__DIRECTIONS FOR THIS TASK__: Repeat the whole listing below with nothing added or dropped.

──────

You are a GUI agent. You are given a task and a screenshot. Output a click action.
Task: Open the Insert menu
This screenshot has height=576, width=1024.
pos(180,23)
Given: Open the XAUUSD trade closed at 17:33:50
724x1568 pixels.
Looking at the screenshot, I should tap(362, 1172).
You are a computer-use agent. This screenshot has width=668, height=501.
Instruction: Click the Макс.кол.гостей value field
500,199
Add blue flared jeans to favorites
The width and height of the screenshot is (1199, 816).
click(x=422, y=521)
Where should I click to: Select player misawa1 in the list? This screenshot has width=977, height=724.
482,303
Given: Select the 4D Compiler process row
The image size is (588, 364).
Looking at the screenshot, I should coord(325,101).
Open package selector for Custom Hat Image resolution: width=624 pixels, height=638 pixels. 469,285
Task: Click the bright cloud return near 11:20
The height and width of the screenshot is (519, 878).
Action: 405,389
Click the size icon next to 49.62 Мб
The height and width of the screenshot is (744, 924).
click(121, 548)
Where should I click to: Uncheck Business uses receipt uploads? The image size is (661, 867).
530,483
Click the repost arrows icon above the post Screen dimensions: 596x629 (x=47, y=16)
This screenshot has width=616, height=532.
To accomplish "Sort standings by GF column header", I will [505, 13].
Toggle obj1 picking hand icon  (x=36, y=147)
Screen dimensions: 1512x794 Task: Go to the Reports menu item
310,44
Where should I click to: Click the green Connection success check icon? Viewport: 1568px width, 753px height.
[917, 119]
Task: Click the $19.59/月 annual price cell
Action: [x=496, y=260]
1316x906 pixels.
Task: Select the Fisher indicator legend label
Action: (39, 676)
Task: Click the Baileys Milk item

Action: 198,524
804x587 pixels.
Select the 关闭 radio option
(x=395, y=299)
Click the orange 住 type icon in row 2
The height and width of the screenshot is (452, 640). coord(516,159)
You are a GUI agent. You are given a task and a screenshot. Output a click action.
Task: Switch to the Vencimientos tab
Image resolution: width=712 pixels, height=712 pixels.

──────

__RESPONSE TO THIS EXERCISE__:
You are a GUI agent. You are given a task and a screenshot. Output a click action.
Task: Open the Insert menu
This screenshot has height=576, width=1024.
pos(180,23)
Given: Open the XAUUSD trade closed at 17:33:50
724x1568 pixels.
Looking at the screenshot, I should tap(362, 1172).
You are a computer-use agent. This screenshot has width=668, height=501.
Instruction: Click the Макс.кол.гостей value field
500,199
Add blue flared jeans to favorites
The width and height of the screenshot is (1199, 816).
click(x=422, y=521)
Where should I click to: Select player misawa1 in the list? This screenshot has width=977, height=724.
482,303
Given: Select the 4D Compiler process row
The image size is (588, 364).
Looking at the screenshot, I should coord(325,101).
Open package selector for Custom Hat Image resolution: width=624 pixels, height=638 pixels. 469,285
Task: Click the bright cloud return near 11:20
The height and width of the screenshot is (519, 878).
Action: 405,389
Click the size icon next to 49.62 Мб
The height and width of the screenshot is (744, 924).
click(121, 548)
Where should I click to: Uncheck Business uses receipt uploads? The image size is (661, 867).
530,483
Click the repost arrows icon above the post Screen dimensions: 596x629 (x=47, y=16)
This screenshot has width=616, height=532.
To accomplish "Sort standings by GF column header", I will [505, 13].
Toggle obj1 picking hand icon  (x=36, y=147)
Screen dimensions: 1512x794 Task: Go to the Reports menu item
310,44
Where should I click to: Click the green Connection success check icon? Viewport: 1568px width, 753px height.
[917, 119]
Task: Click the $19.59/月 annual price cell
Action: [x=496, y=260]
1316x906 pixels.
Task: Select the Fisher indicator legend label
Action: (39, 676)
Task: Click the Baileys Milk item

Action: 198,524
804x587 pixels.
Select the 关闭 radio option
(x=395, y=299)
Click the orange 住 type icon in row 2
The height and width of the screenshot is (452, 640). coord(516,159)
You are a GUI agent. You are given a task and a screenshot. Output a click action.
Task: Switch to the Vencimientos tab
Image resolution: width=712 pixels, height=712 pixels.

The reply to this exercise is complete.